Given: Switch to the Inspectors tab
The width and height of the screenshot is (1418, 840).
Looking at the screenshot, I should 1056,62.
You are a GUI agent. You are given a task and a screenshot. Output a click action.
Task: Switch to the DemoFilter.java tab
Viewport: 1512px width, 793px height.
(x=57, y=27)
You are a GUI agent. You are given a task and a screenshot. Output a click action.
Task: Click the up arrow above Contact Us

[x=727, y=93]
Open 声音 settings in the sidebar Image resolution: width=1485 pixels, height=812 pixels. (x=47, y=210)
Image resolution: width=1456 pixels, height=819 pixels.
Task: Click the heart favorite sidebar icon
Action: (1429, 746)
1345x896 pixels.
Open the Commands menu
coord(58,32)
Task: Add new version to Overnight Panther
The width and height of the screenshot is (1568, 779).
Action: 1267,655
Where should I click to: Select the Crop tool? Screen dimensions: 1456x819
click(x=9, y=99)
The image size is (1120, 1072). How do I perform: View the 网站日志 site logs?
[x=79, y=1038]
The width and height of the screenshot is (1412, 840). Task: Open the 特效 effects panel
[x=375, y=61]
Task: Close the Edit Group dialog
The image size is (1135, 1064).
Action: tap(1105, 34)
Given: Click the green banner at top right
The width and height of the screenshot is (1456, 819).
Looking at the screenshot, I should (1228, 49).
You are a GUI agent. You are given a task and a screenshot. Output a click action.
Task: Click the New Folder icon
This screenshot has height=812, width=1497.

--------

▶ [What to work on]
In full and without change, transcribe the data above.

▶ [Exercise output]
Given: Switch to the Inspectors tab
The width and height of the screenshot is (1418, 840).
Looking at the screenshot, I should 1056,62.
You are a GUI agent. You are given a task and a screenshot. Output a click action.
Task: Switch to the DemoFilter.java tab
Viewport: 1512px width, 793px height.
(x=57, y=27)
You are a GUI agent. You are given a task and a screenshot. Output a click action.
Task: Click the up arrow above Contact Us

[x=727, y=93]
Open 声音 settings in the sidebar Image resolution: width=1485 pixels, height=812 pixels. (x=47, y=210)
Image resolution: width=1456 pixels, height=819 pixels.
Task: Click the heart favorite sidebar icon
Action: (1429, 746)
1345x896 pixels.
Open the Commands menu
coord(58,32)
Task: Add new version to Overnight Panther
The width and height of the screenshot is (1568, 779).
Action: 1267,655
Where should I click to: Select the Crop tool? Screen dimensions: 1456x819
click(x=9, y=99)
The image size is (1120, 1072). How do I perform: View the 网站日志 site logs?
[x=79, y=1038]
The width and height of the screenshot is (1412, 840). Task: Open the 特效 effects panel
[x=375, y=61]
Task: Close the Edit Group dialog
The image size is (1135, 1064).
Action: tap(1105, 34)
Given: Click the green banner at top right
The width and height of the screenshot is (1456, 819).
Looking at the screenshot, I should (1228, 49).
You are a GUI agent. You are given a task and a screenshot. Output a click action.
Task: Click the New Folder icon
This screenshot has height=812, width=1497.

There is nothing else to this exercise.